Singapore Bus Services ordered 700 Mercedes-Benz O405 to replace its first batch of Mercedes-Benz OF1413s between 1990 and 1992. They were bodied by Alexander PS and Duple Metsec (OAC (original air-con) and NAC (non-aircon)). The non air-con buses were later converted to air-con buses in 1998–99.

All were withdrawn from 1 March 2008 to 3 June 2011 with all replaced by Scania K230UB. A few O405s were shipped to Thailand and were rebodied whereas the rest of them were scrapped; one unit, SBS468K, was converted into a "Molly" mobile library registered as XD2037B by the National Library Board but has since been replaced by an ex-SBS Transit Volvo B10M in 2012.
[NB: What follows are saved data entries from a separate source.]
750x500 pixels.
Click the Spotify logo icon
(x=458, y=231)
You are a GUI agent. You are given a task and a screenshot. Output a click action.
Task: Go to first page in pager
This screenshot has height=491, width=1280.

Trans-Island Bus Services bought Mercedes-Benz O405 with Hispano Carrocera (both with and without air-con, although the latter was retrofitted with air-con later on) and Volgren CR221 bodies to replace the ageing Hino RK176, Nissan Diesel U31F and Hino HT228KA from 1994 to 1999. All Mercedes-Benz O405 with Hispano Carrocera bodywork had been retired by 25 September 2016. The Volgren-bodied O405s on the other hand were used as permanent training buses, only fully retiring by late February 2017. TIBS also procured various batches of bendy buses (Hispano Mark 1, Hispano Mark 2, Pininfarina-designed Hispano Habit and Volgren CR221) bodies between 1996 and 2004. All buses were retired on 1st December 2020, in line with LTA's directive of removing non-wheelchair accessible buses from revenue service.

Russia
 GolAZ (Golitsynskii avtobusnyi zavod) produced model O405 (АКА-5225) and O405G (АКА-6226)

Thailand

In 1993, BMTA Bought Mercedes Benz O405CNG about 38 buses. The O405CNG was scrapped in 20XX.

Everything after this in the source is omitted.